Text section:

────────────────

Assuming we have basic obedience training down and have appropriate, sufficient fencing on the property, at what point would you recommend we can let him outside of the kennel when we are back at the house and not there supervising? And at what point can an LGD spend their nights outside of the kennel and start truly guarding? Again, ideally I would have loved to already have all our animals plus an older dog to help "train" him but we are just getting off the ground.

Thanks so much, everyone and sorry for the delay, I didn't see the notification that there had been responses!


----------



## Annaek (Jan 2, 2022)

altair said:


> I highly recommend Farei Kennels: MeWe - The Next-Gen Social Network. Not only do they counter the myth that dogs should be ditched with as little intervention as possible, but they're breeders and trainers of both LGDs, heelers, and border collies.


Thank you! Looking into this- have you had personal experience with their resources?

────────────────

Dataset content:
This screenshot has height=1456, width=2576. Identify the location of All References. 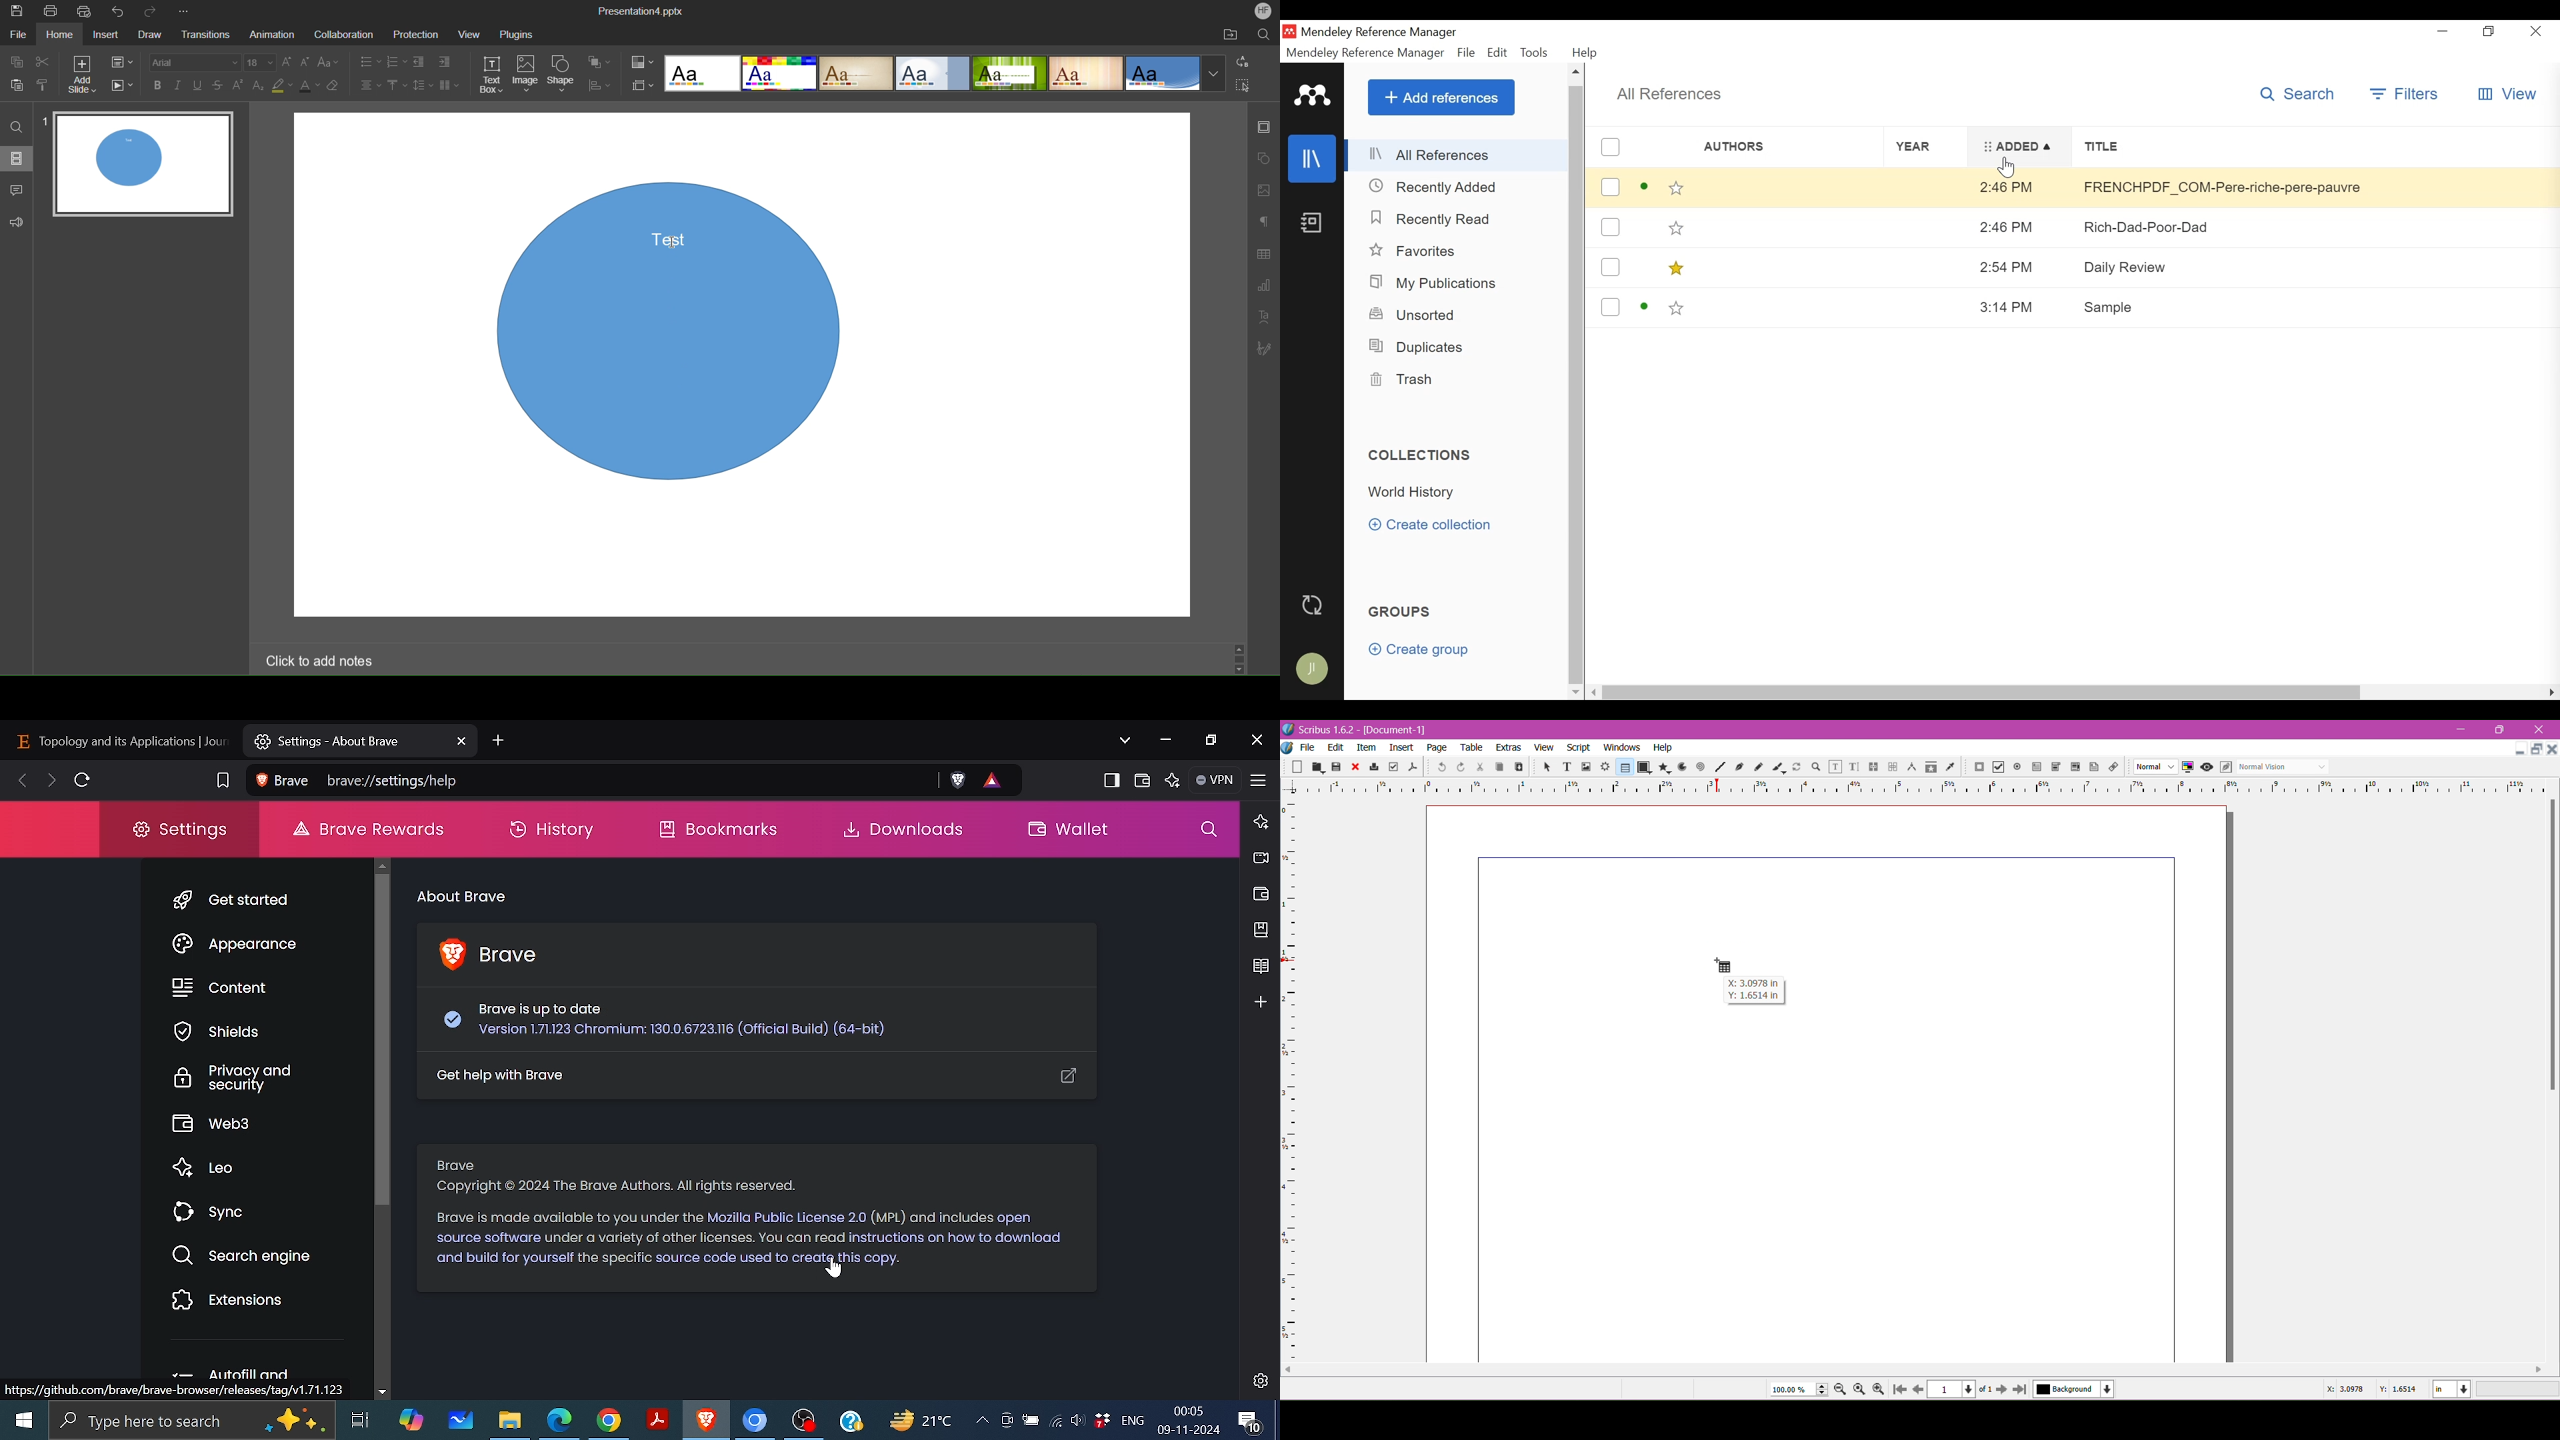
(1671, 95).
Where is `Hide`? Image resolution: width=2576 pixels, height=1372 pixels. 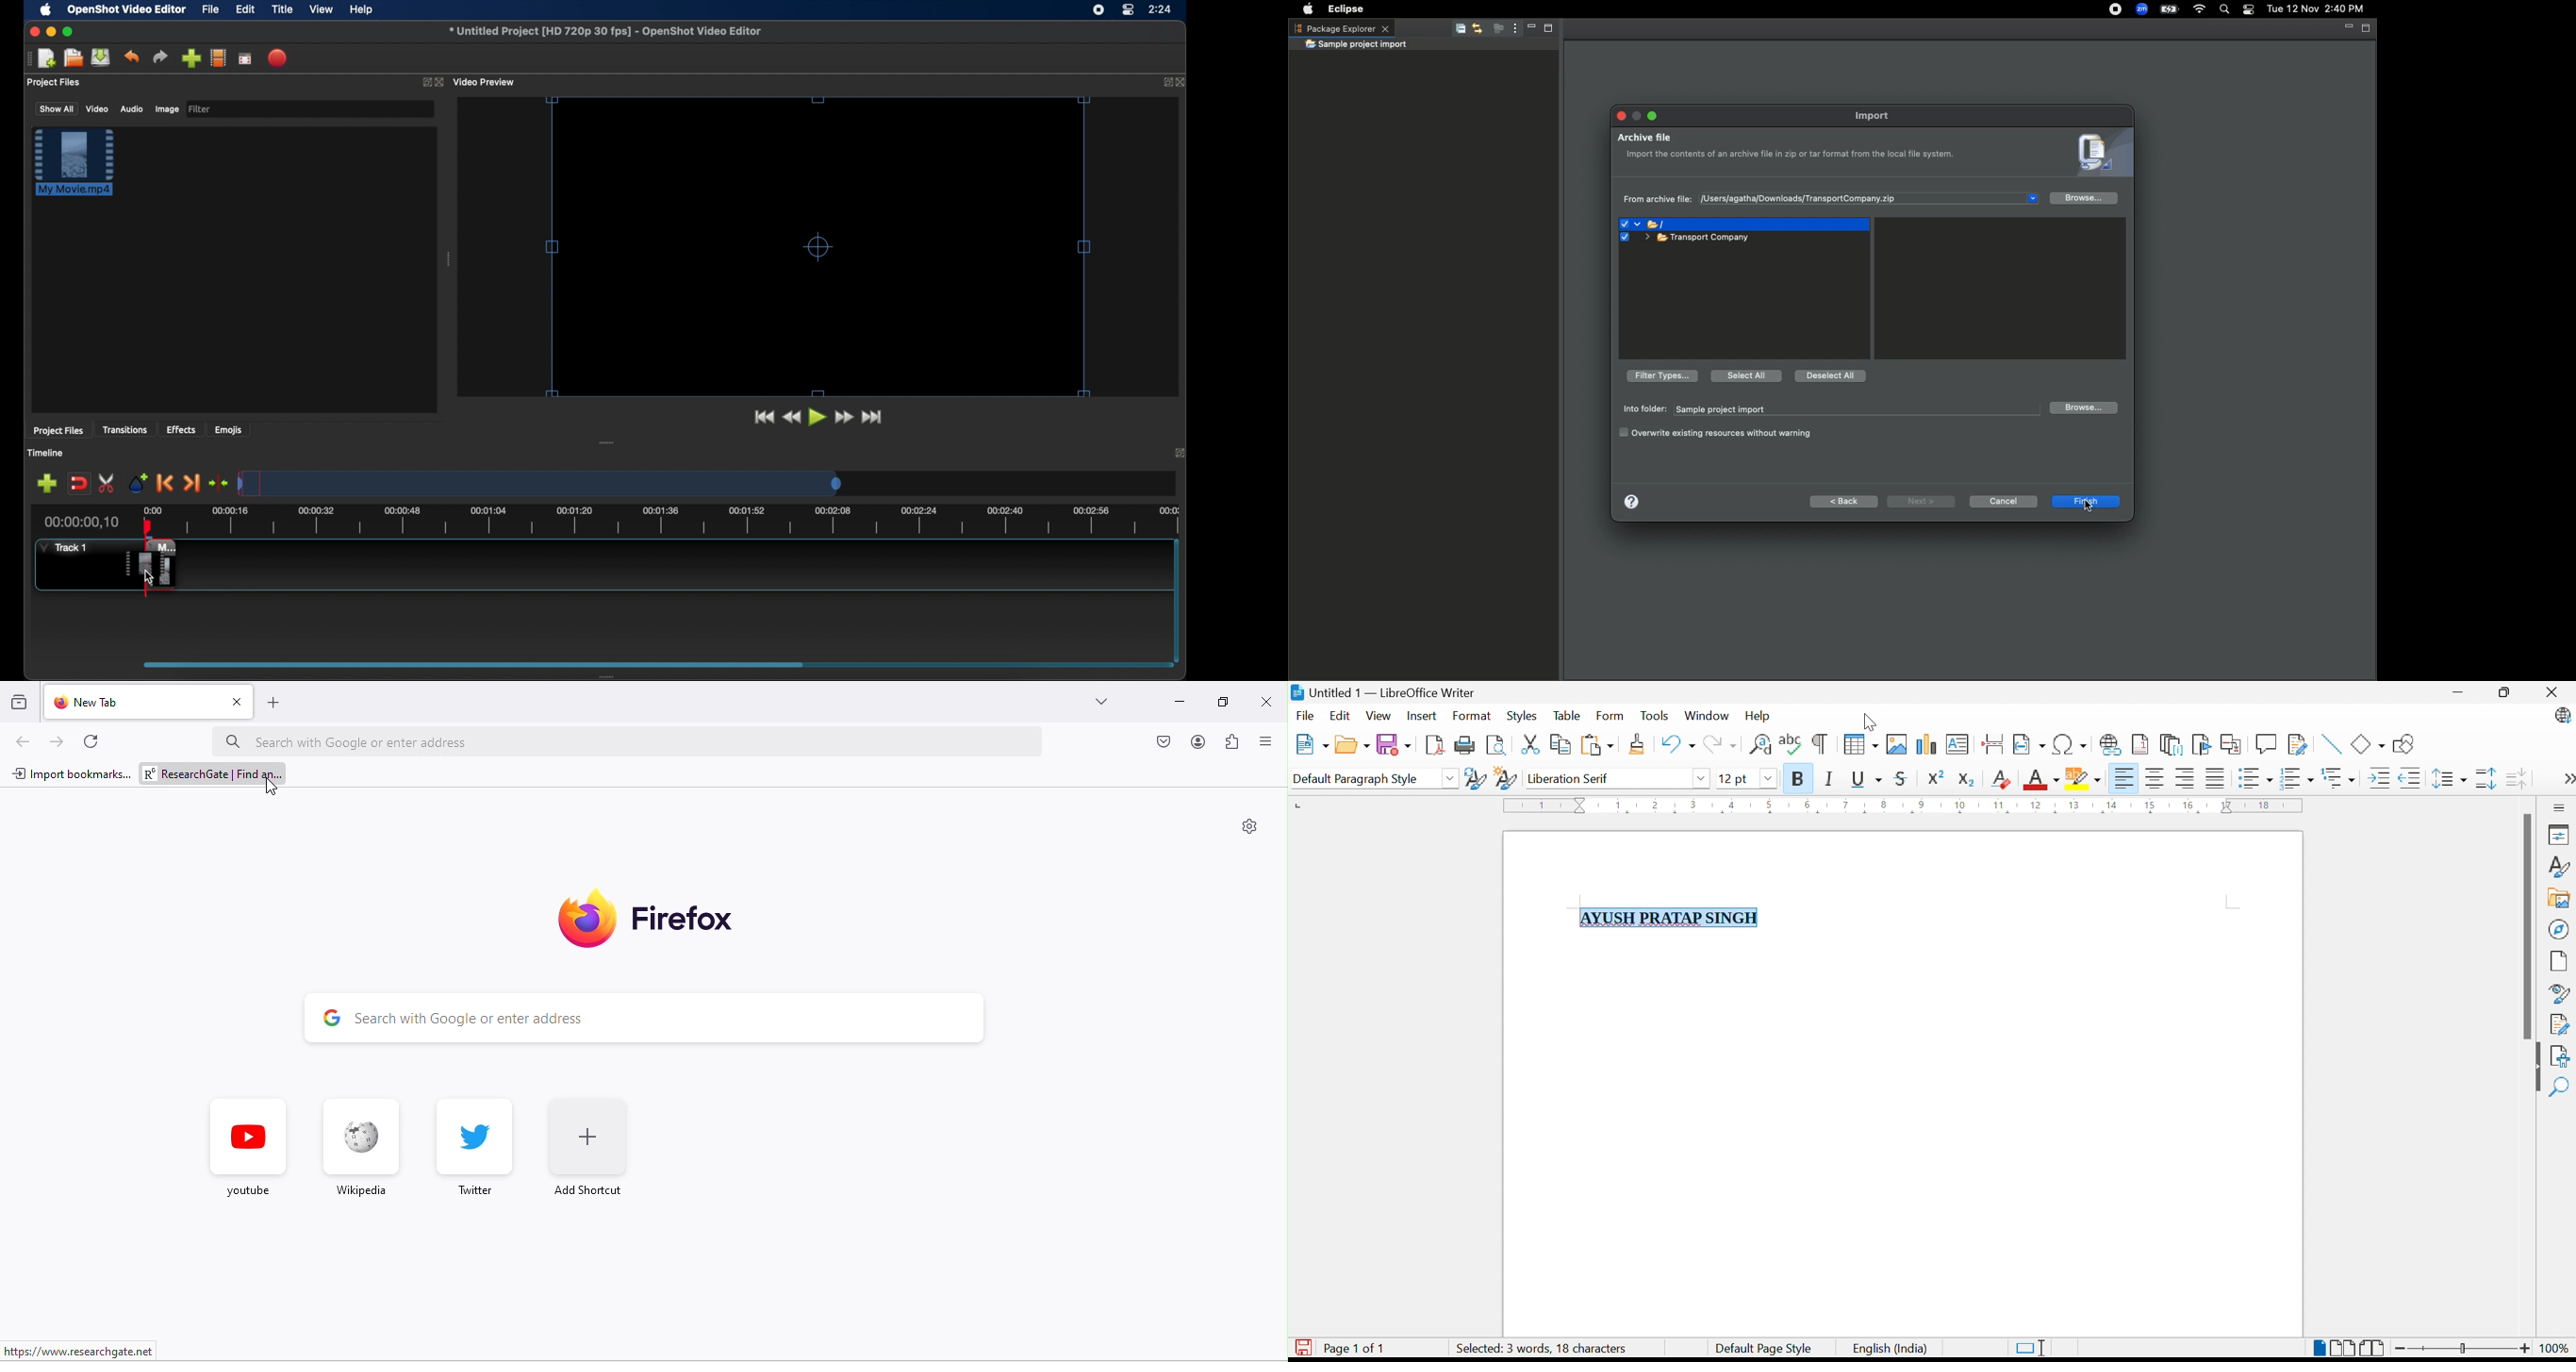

────────────────

Short problem: Please pick up the forum thread about training a livestock guardian dog and continue it after its last post.

Result of this exercise:
----------



## altair (Jul 23, 2011)

They have training files in their group. I pay $2.99 for basic access to the training files (good for any dog really, not only LGDs), but their posts are free and you can reach out to the admins any time with questions.

I've been following back when their group was on Facebook and did go to a weekend camp where they live in Maine to see the dogs hands on and watch some training.

My husband isn't on board at this time for another dog, not to mention we have no dog fencing, but I would apply for one of the pups in a heartbeat. Tarma breeds Kangals and her sister Katerina breeds Great Pyrenees.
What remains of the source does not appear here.